Relying on instinct, Trump invested a lot of time and credibility in charming North Korean leader Kim Jong Un. It was, as Trump liked to say, a real love affair. Well, not so fast. After three widely heralded face-to-face meetings, Kim surprised the world and President Trump last October with a display of new gargantuan, multi-warhead, inter-continental ballistic missiles the likes of which the world has never seen.
The monster missiles are of no particular use in any future war with South Korea as Kim already has tens of thousands of missiles targeting its neighbor to the south. Everyone in the intelligence community knows the address where the new generation of monster missiles are to be delivered in case of war with the United States. As troubling as the new missiles are, the mobile, eleven-axle mobile missile-launching trucks on which the monster missiles were being paraded are an equaling troubling development. That’s because Kim no longer has to depend on fixed launch pads, which the United States can target. So far, Kim hasn’t tested the new monster missiles he now has in his arsenal. When, and if, he does, the proverbial fat will be in the fire.

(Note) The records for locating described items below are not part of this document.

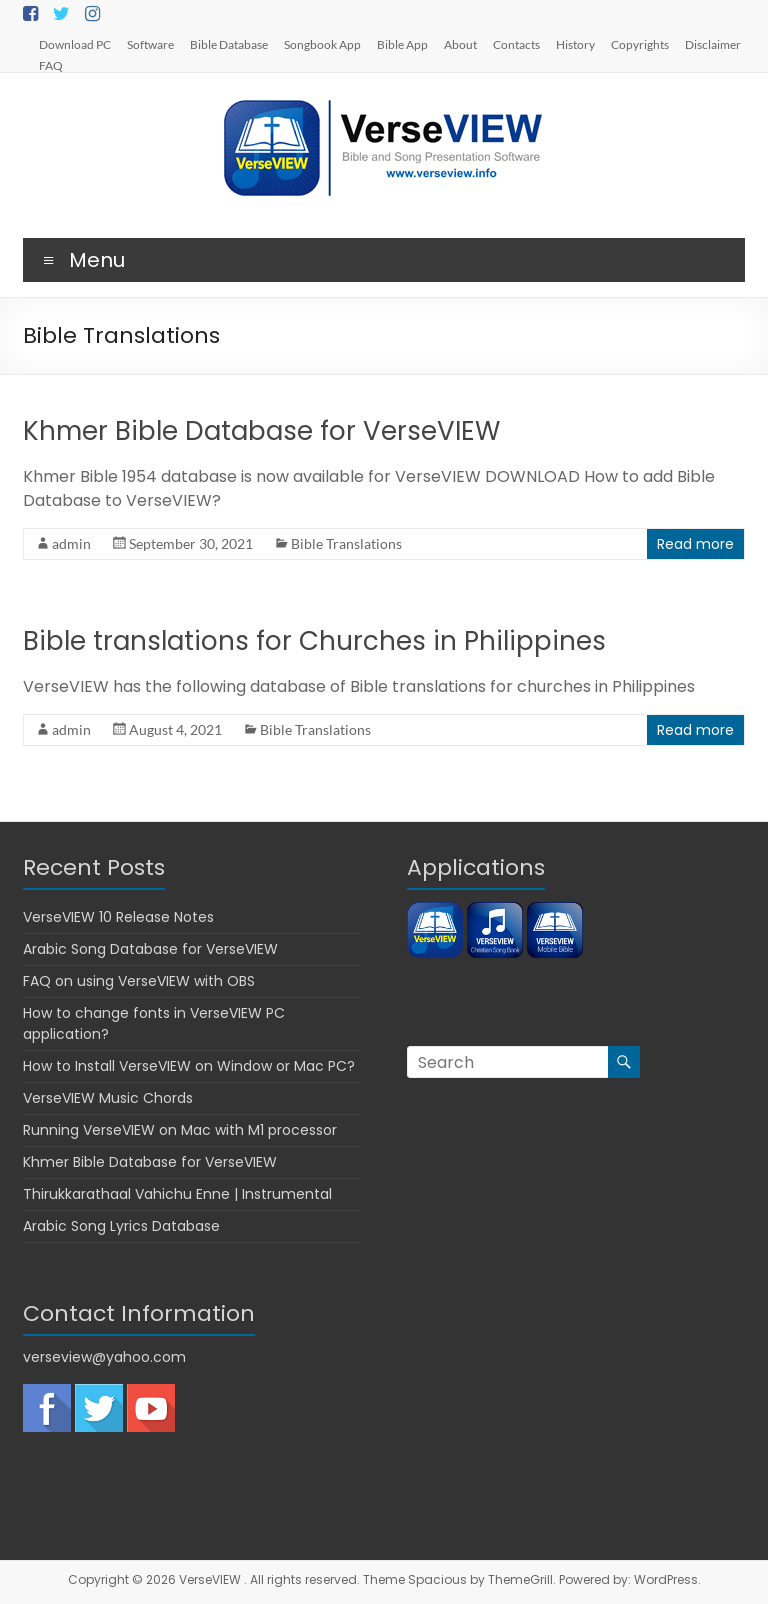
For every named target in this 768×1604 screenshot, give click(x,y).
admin (71, 543)
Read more (695, 544)
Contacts (516, 44)
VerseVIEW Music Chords (108, 1098)
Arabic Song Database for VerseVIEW (150, 949)
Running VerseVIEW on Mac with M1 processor (180, 1130)
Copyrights (640, 44)
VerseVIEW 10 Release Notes (118, 917)
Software (150, 44)
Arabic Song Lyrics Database (121, 1226)
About (460, 44)
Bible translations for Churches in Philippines (314, 641)
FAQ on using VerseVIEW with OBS (139, 981)
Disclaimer (713, 44)
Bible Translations (346, 543)
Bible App (402, 44)
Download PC (75, 44)
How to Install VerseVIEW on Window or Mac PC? (189, 1066)
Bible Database (229, 44)
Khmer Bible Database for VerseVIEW (261, 431)
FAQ (51, 65)
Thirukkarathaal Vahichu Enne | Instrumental (177, 1194)
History (575, 44)
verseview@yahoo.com (104, 1357)
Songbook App (322, 44)
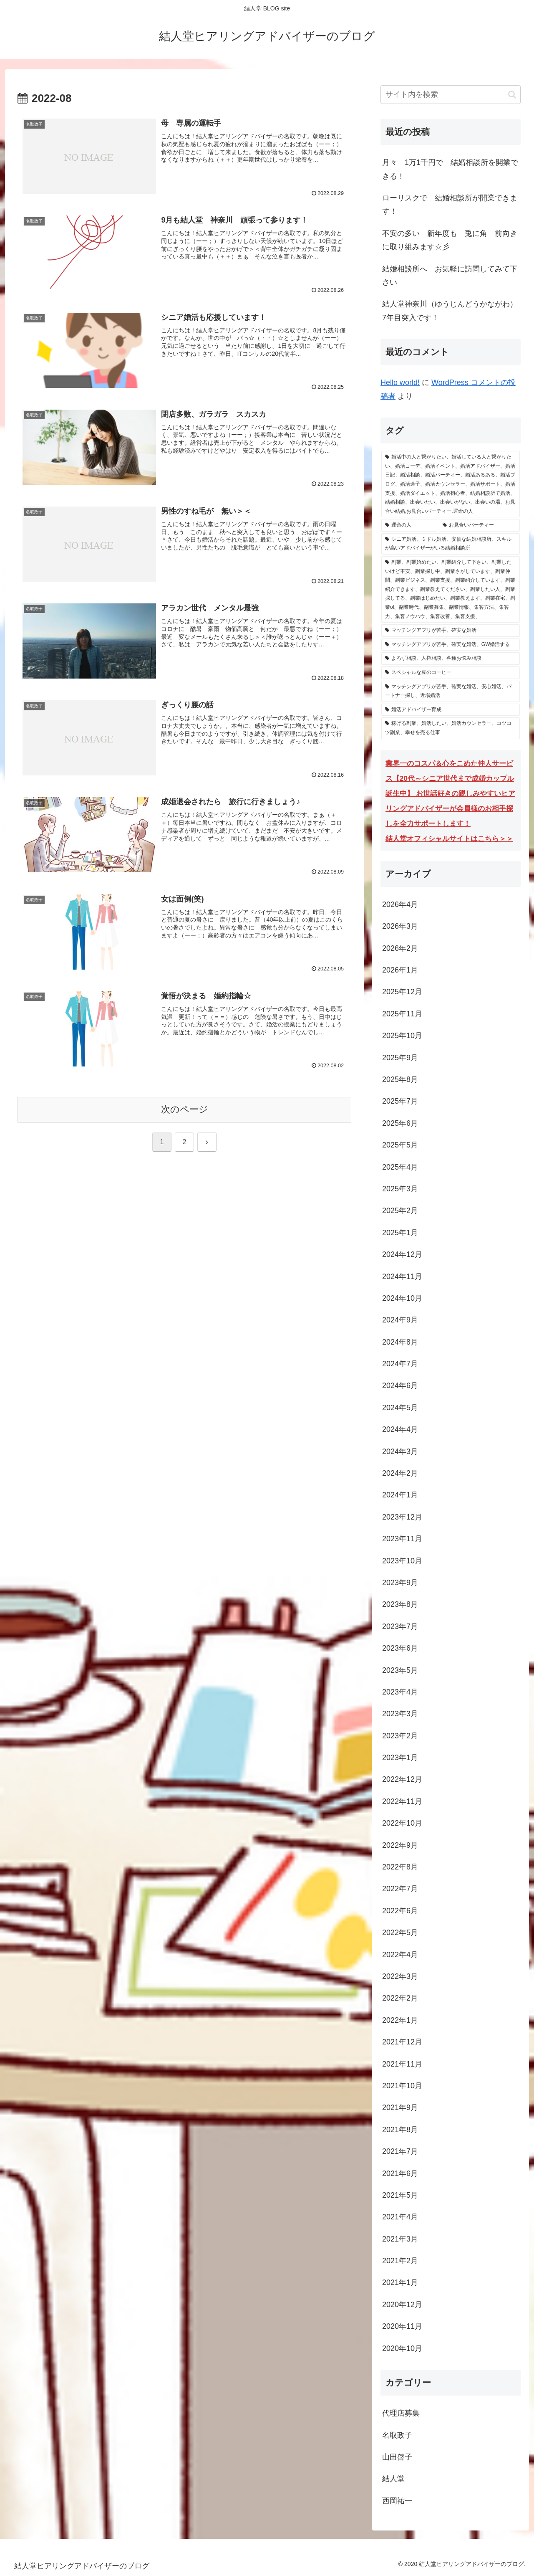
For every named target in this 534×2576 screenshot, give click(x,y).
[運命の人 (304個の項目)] (409, 525)
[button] (512, 94)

Now, to be fair, I believe some of Trump’s instincts will be favorably judged by history. Criminal justice reform was long overdue, and it would have not happened without Trump’s support. Provisions of Trump’s tax reform that repatriated trillions of corporate dollars held overseas was a good thing. So was moving the American embassy to Jerusalem, and so was rejecting a treaty that gave Iran a glide path to nuclear arms development.
History, however, will not treat Trumpism as a highwater mark in American history. Far from it. With Trumpism, the truth has become the lowest coin of the political realm. Not that lying is a new phenomenon in politics; it’s just that chronic prevarication was never a hallmark of the Oval Office. With Trumpism, the truth has no value compared to an outrageous self-serving falsehood. Trump seemed to live by the old saw that a good lie can travel halfway around the world before truth can get its pants on. Lying is de rigueur with Trumpism, as truth is regularly jettisoned in the political moment’s interest.
Finally, crude, over-the-top insults and vicious attacks leveled against those who oppose or criticize have informed a generation of current and wannabe politicians. The practice has been made acceptable and routine and it will sully American political discourse for years to come.
Trumpism looms large at a time when so many Americans are bereft of real news and, instead, seek to affirm rather than inform their thinking. Trumpism will be with us for a long time, and that is not a good thing. It is certain to find new political practitioners who are less crude and a lot smarter, and that will be a very bad thing.